Chapter 24 of 75
RAG Pipelines — Giving Models Access to Your Data
Retrieval-Augmented Generation is the most impactful enterprise AI pattern available today. It solves the knowledge cutoff problem, the hallucination problem, and the proprietary data problem simultaneously.
Part III — The Practitioner's Toolkit
RAG Pipelines — Giving Models Access to Your Data
Retrieval-Augmented Generation (RAG) is the pattern that makes general-purpose LLMs useful for enterprise-specific tasks. Without RAG, LLMs know only what was in their training data — which excludes your organization's documents, policies, procedures, and proprietary data. With RAG, the model retrieves relevant documents at query time and uses them as context for generating its response. The model's knowledge is extended with your organization's knowledge, without fine-tuning.
24.1 Why RAG
RAG addresses three limitations that make raw LLMs impractical for most enterprise applications:
The knowledge cutoff problem: LLMs do not know about events after their training cutoff, and they do not know about your organization's internal information. RAG provides current, specific information at query time.
The hallucination problem: LLMs generate plausible text, not verified text. When the answer to a question is in the retrieved documents, the LLM can ground its response in those documents rather than generating from statistical pattern alone. Citation-grounded responses are more reliable and auditable.
The context window problem: LLMs cannot process an entire knowledge base in a single call. RAG retrieves only the relevant portions of the knowledge base for each query, making large-scale knowledge access tractable.
24.2 The Ingestion Pipeline
The ingestion pipeline runs before any user queries. It prepares your documents for retrieval.
Step 1: Document loading. Load documents from their sources — SharePoint, Confluence, S3, databases, file systems. Handle format diversity: PDFs, Word documents, HTML, plain text, structured data. Each format requires specific parsing logic.

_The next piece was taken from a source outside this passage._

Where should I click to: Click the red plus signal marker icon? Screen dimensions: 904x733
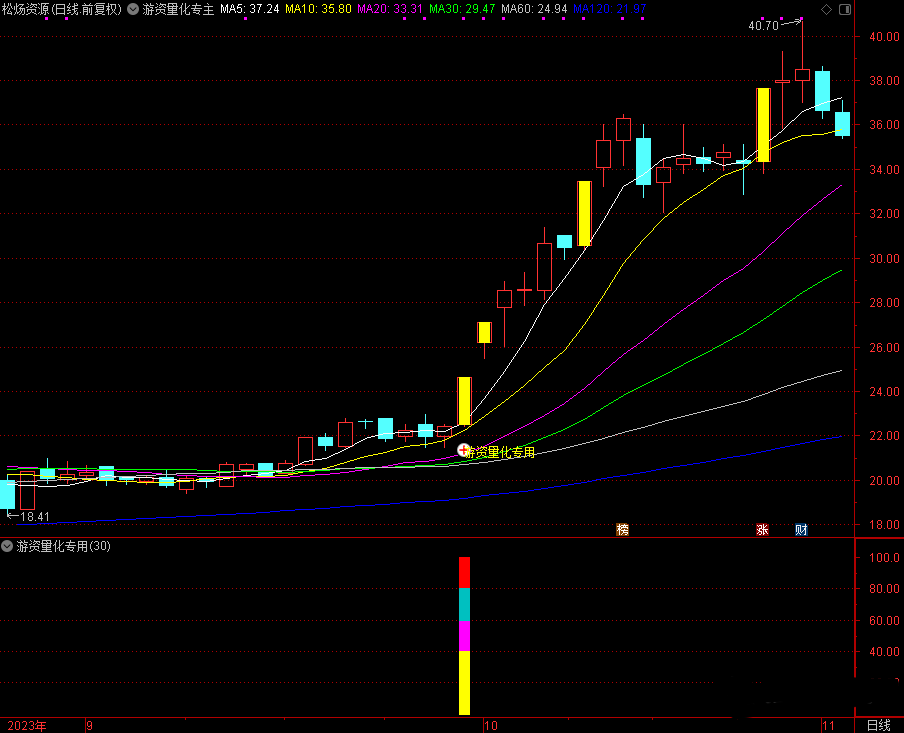tap(463, 451)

Step 2: Chunking. Split documents into chunks small enough to fit in the context window as retrieved context. Chunking strategy matters: fixed-size chunks (by token count) are simple but can split semantic units. Semantic chunking (by paragraph, section, or sentence boundary) preserves meaning at the cost of variable chunk size. For most enterprise document types, paragraph-level or section-level chunking is appropriate.

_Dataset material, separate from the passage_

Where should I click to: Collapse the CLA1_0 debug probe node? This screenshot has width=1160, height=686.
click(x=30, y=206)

Step 3: Embedding. Convert each chunk to a vector using an embedding model. The embedding model choice matters — it determines how well semantic similarity in the vector space corresponds to semantic relevance for the query.

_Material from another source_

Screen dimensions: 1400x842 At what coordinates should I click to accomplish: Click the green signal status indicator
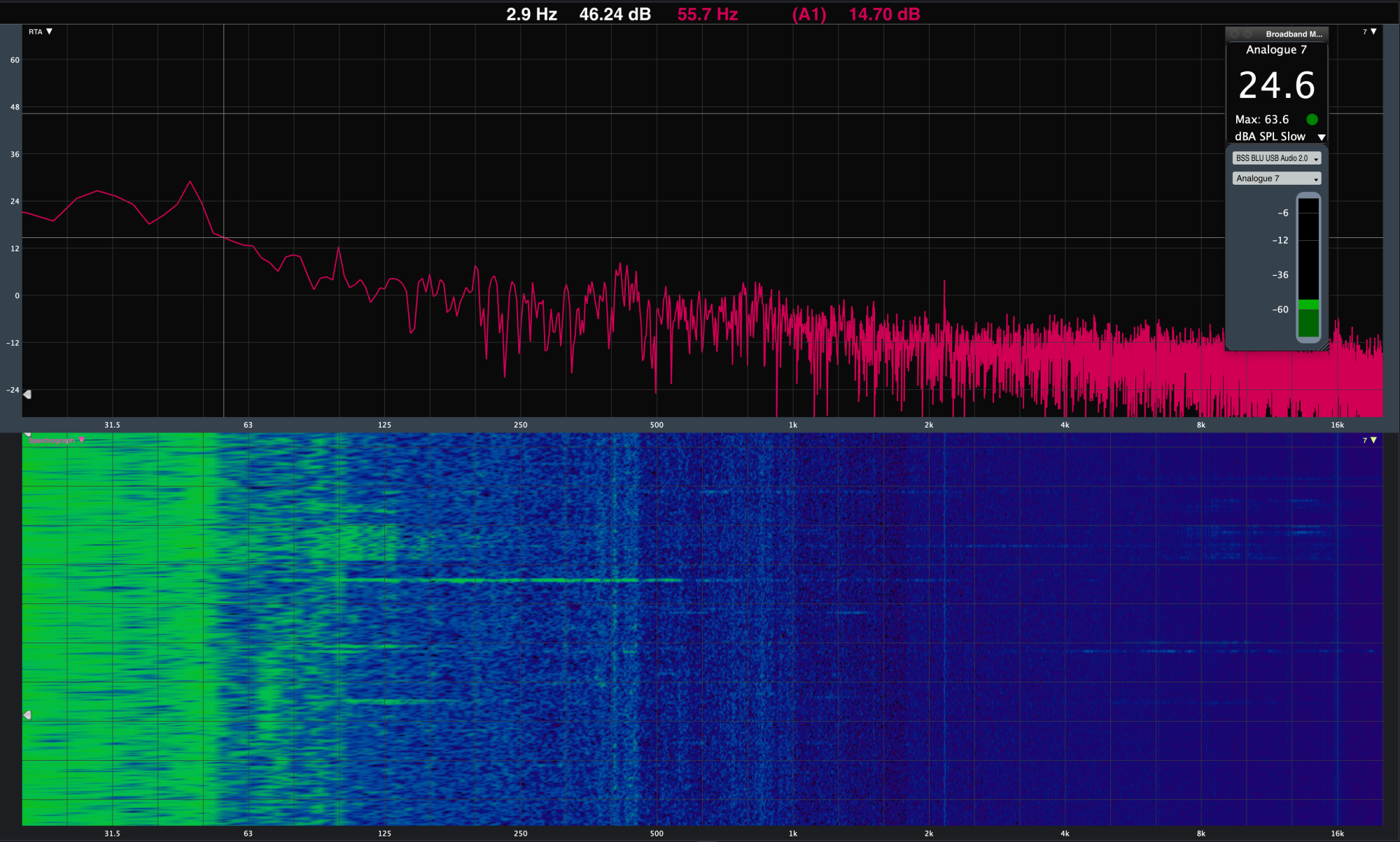pyautogui.click(x=1312, y=120)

Step 4: Indexing. Store the chunk vectors and their source metadata (document ID, section, page number, date, author) in a vector database. The vector database supports efficient approximate nearest-neighbor search at query time.
24.3 The Retrieval Pipeline
The retrieval pipeline runs at query time.
Step 1: Query embedding. Embed the user's question using the same embedding model used for document ingestion. Consistency of embedding model between ingestion and retrieval is essential — different models produce vectors in different spaces that are not comparable.
Step 2: Similarity search. Search the vector database for the K chunks most similar to the query vector. Typical K values are 3 to 10. More chunks provide more context but increase prompt length and cost.
Step 3: Filtering. Apply metadata filters to limit retrieval to relevant documents — by date, by document type, by department, by access control. Metadata filtering prevents the model from retrieving outdated or irrelevant documents that happen to be semantically similar.
Step 4: Context assembly. Assemble the retrieved chunks into the prompt context. Order matters — the most relevant chunks should appear first (primacy effect) or last (recency effect), not in the middle.
Step 5: LLM generation. Pass the assembled context and the user's question to the LLM. The system prompt instructs the model to answer based on the provided context, cite its sources, and acknowledge when the context does not contain the answer.
24.4 RAG Failure Modes
Retrieval failures: The correct document exists but is not retrieved — because it was not ingested, because the chunking split it in a way that destroyed the relevant semantic unit, or because the query embedding is too different from the document embedding. Fix: improve chunking strategy, tune retrieval K, add hybrid search (combining vector similarity with keyword matching).
Context window overflow: The retrieved chunks are too long for the context window when combined with the system prompt and the user's question. Fix: reduce chunk size, reduce K, or implement context compression that summarizes retrieved chunks before including them.
Grounding failures: The LLM ignores the retrieved context and answers from training data instead. Fix: strengthen the system prompt instruction to use provided context, implement citation verification that checks whether claims in the response can be traced to retrieved chunks.
Stale ingestion: The document corpus is updated but the vector index is not, causing the model to retrieve outdated information. Fix: implement incremental ingestion that updates the index when source documents change.
Access control leakage: A user retrieves documents they should not have access to because the RAG system does not enforce the same access controls as the source system. Fix: implement per-user or per-role access control filtering at retrieval time, synchronized with the source system's permissions.
RAG is the most important pattern in enterprise AI today. The practitioners who master it — including its failure modes — are the ones who can deliver AI that is accurate, grounded, and auditable on proprietary enterprise content.